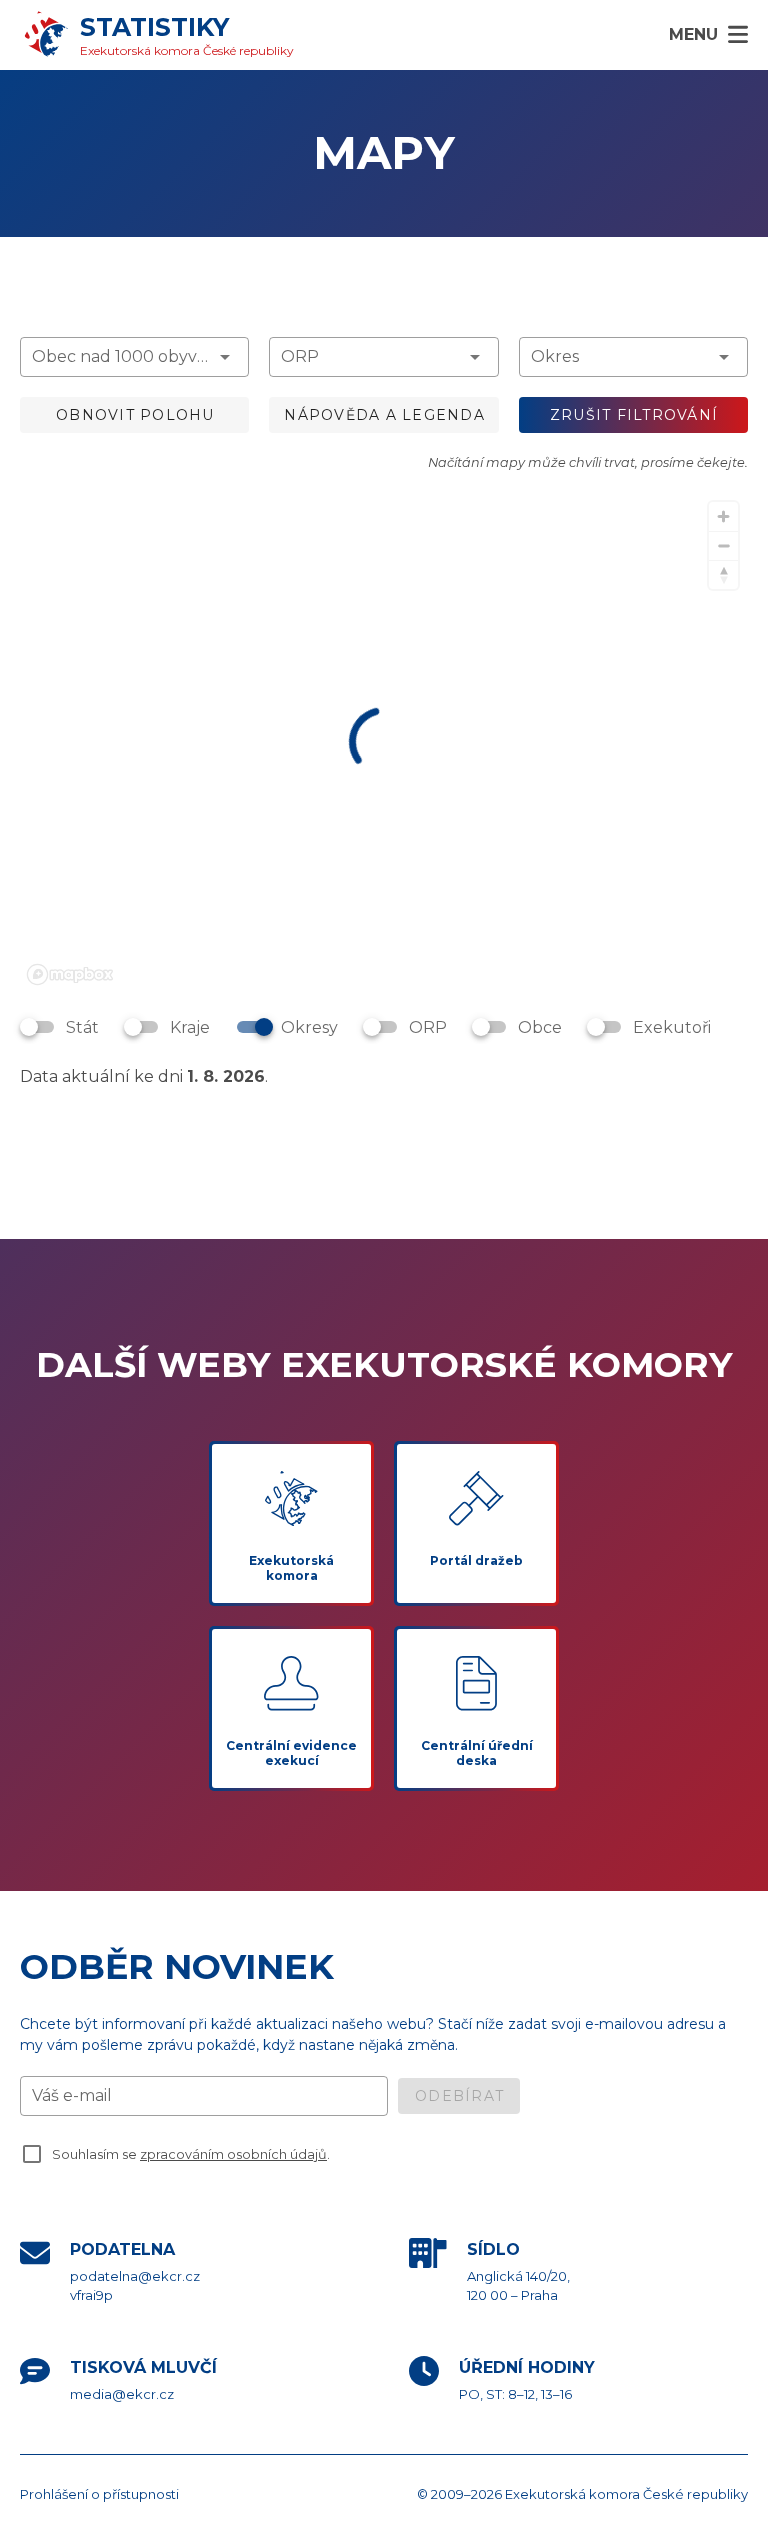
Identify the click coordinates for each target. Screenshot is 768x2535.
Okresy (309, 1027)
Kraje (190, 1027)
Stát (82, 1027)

——

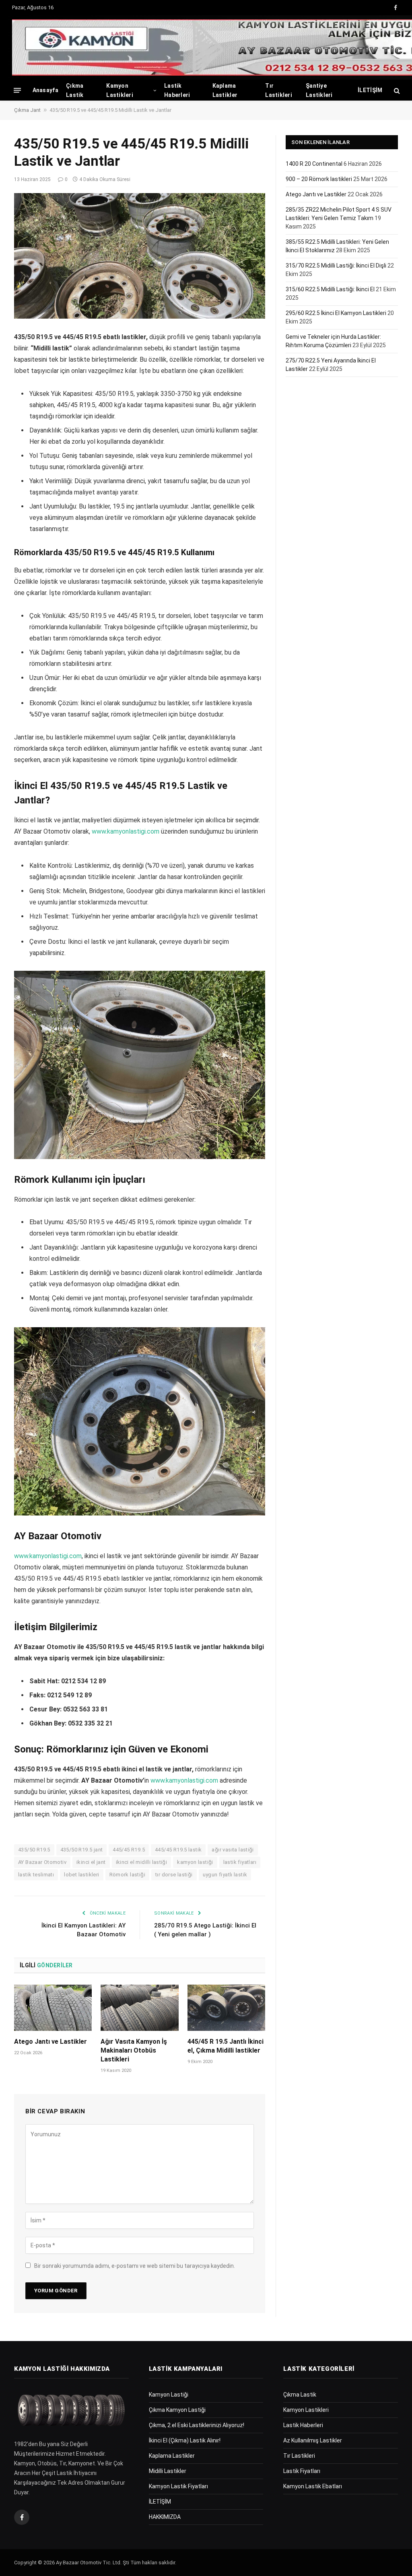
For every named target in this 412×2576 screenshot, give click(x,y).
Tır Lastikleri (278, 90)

——

What is the number of lines in the listing that contain "target"? State it and nothing more.

_WRITTEN ANSWER_
2